Anadolu Ajansı’nın evrensel basın ahlakı ve habercilik ilkleriyle bağdaşmayan bu tutum ve beyanları hem demokratik, anayasal düzeni ortadan kaldırmaya bir teşebbüstür, hem de tek adam rejimini yaşatmaya çabasının göstergesidir. AA başta olmak üzere iktidar basını bu suçu işlemeye gönüllü olmuştur. Kamu düzenini bozan ve alenen darbe savunuculuğu yapan AA anayasal suç işlemektedir.

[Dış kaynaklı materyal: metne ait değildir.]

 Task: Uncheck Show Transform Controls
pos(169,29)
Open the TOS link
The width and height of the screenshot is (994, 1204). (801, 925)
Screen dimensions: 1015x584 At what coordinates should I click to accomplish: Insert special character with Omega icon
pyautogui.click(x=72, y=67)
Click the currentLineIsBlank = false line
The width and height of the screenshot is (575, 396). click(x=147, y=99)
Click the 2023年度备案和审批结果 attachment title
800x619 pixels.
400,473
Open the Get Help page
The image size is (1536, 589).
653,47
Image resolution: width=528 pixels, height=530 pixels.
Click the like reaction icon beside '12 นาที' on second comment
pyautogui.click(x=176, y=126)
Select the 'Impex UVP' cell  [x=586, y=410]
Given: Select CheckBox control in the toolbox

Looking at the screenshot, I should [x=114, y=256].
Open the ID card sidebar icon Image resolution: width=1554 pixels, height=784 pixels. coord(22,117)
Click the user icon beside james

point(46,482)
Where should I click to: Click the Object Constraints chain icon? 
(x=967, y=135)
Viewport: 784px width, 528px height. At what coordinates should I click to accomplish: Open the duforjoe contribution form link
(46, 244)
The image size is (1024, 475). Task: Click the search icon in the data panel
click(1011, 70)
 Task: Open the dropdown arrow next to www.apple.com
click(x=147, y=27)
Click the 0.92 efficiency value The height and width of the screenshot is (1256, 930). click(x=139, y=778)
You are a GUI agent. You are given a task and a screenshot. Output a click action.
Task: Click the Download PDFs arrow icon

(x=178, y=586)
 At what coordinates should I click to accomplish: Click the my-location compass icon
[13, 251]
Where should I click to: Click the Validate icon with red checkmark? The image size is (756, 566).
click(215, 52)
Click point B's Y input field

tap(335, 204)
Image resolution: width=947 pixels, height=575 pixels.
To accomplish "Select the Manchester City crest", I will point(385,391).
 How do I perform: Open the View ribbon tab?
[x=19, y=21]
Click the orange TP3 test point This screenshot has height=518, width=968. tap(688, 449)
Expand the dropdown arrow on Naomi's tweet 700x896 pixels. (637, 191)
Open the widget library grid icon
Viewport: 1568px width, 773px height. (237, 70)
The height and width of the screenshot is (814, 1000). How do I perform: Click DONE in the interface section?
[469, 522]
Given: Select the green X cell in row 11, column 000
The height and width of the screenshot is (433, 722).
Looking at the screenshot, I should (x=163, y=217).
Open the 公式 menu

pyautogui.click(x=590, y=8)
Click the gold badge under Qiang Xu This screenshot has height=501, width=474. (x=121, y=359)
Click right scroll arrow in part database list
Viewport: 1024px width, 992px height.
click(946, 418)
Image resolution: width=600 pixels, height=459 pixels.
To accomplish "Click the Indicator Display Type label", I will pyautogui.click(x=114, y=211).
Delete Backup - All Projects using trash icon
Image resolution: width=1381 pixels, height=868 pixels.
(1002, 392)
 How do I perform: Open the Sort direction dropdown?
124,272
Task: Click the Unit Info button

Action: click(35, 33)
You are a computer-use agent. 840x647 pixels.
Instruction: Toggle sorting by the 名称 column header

Kayyım darbesini topluma anlatamayan, yapılan yolsuzluk ve hırsızlığı gizlemeye çalışan iktidar ve yandaş basın kurumları, manipülasyonlarla HDP’yi hedef haline getirmeye çalışmaktadır. Türkiye’nin en şeffaf siyasetini yürüten HDP ve onun seçmenlerini kriminalize ederek hedefe koymuştur. Demokratik ve meşru siyaset kanallarını kullanarak en etkili muhalefeti yapan partimize asılsız suçlamalar yöneltmek kaygı vericidir. Partimizin bütün karanlık güç odaklarının hedefi haline gelmesinin amacı tam da budur.
Son olarak Anadolu Ajansı’nın dolaşıma soktuğu “oğlu dağa kaçırılan anne HDP il binası önünde oturma eylemi yapıyor” yalanı daha ilk günde çökmüştür. Dağa kaçırıldığı ileri sürülen M. A. Diyarbakır’da basın yayın organlarına konuşarak, “Haberler yalan, ben ailevi nedenlerden dolayı evden ayrıldım” demesine rağmen aynı yalan haberler, konunun öznesi kişinin beyanları yok sayılarak yayınlanmaya devam edilmektedir. Bu manipülasyonları yapanların, yayanların, algı oluşturanların amacının gerçeğe ulaşmak olmadığı bir kez daha gün yüzüne çıkmıştır. Bu algı yönetimi 28 Şubat sürecindeki algı operasyonlarının devamından başka bir şey değildir.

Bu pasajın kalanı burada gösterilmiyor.